WORK TO COMPLETE: Copy the lines of the entries from the start up to and including the line that contains "back-nav-button is located", leaving out the pictures.

Saved data entries:
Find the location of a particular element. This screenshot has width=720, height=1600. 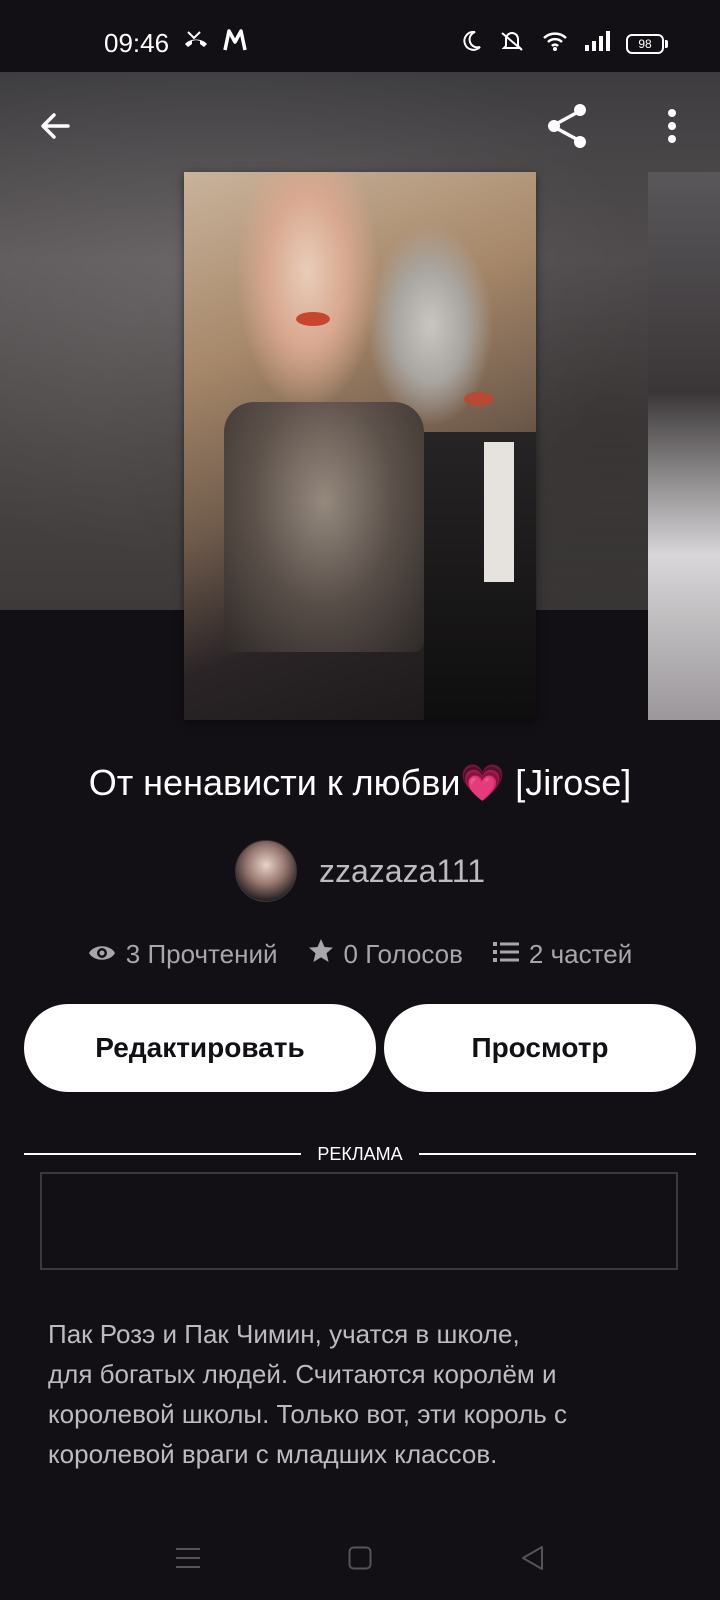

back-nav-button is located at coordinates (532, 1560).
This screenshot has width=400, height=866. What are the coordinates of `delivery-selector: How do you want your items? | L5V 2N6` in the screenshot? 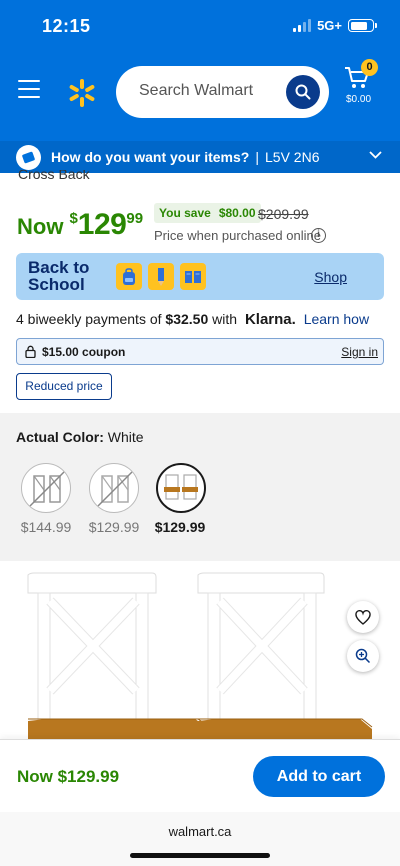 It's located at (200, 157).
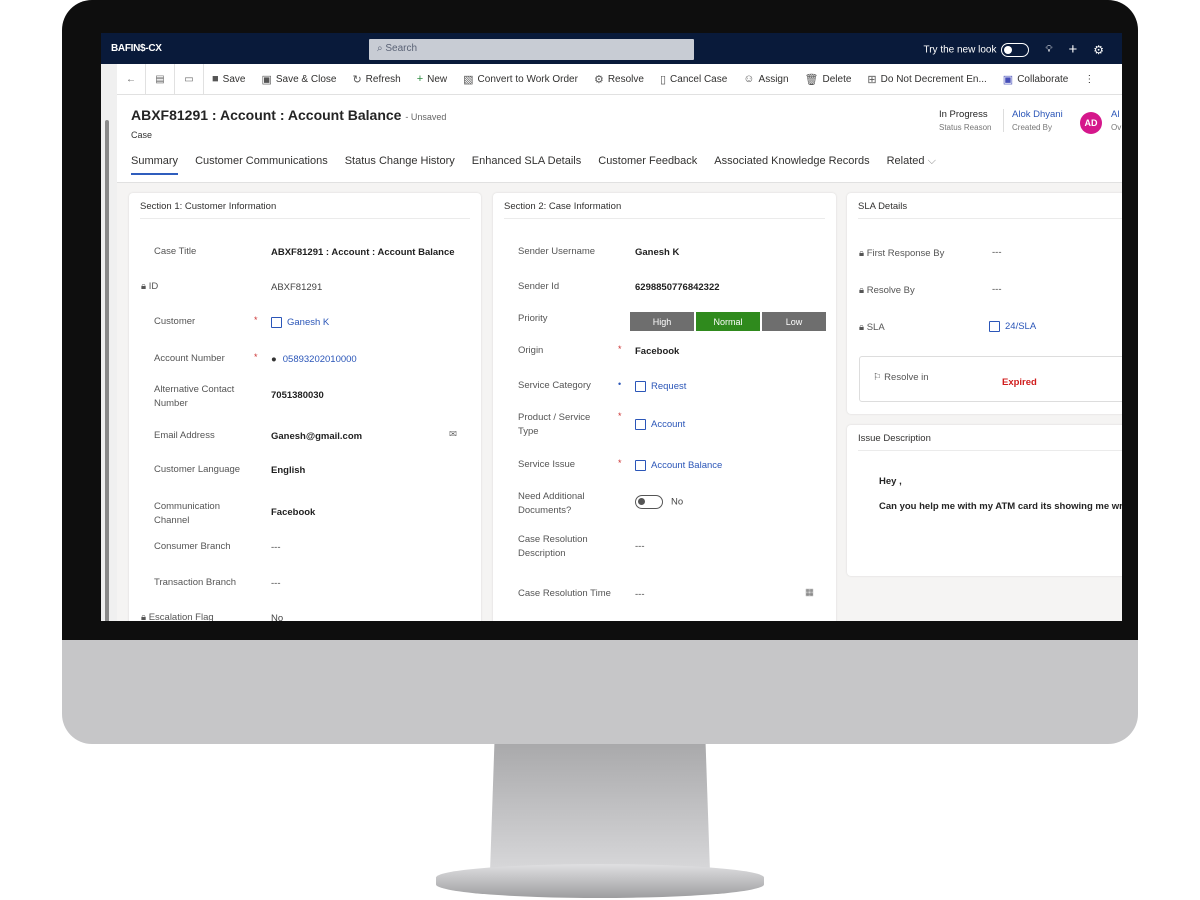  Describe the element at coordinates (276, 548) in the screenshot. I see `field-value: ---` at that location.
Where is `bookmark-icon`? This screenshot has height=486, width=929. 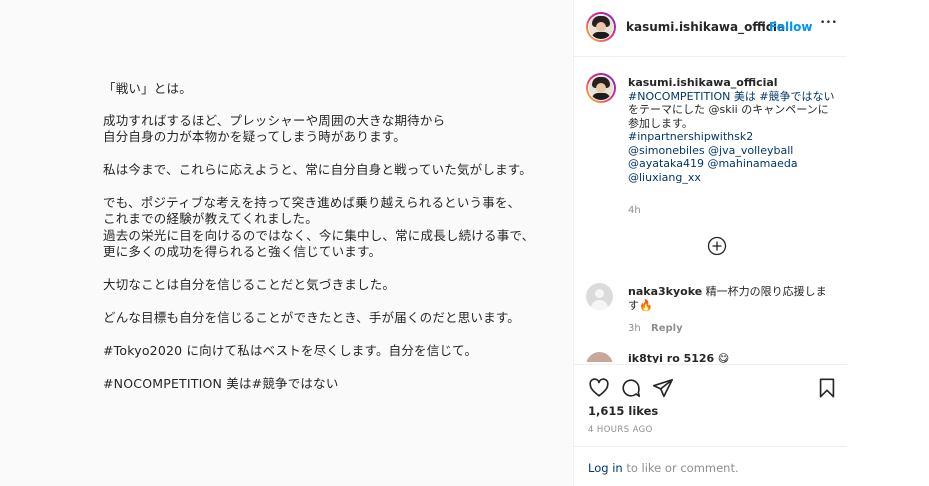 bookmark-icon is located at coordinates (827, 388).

YOUR RESPONSE:
Find the location of a particular element. This screenshot has width=720, height=1600. 

back-nav-button is located at coordinates (532, 1560).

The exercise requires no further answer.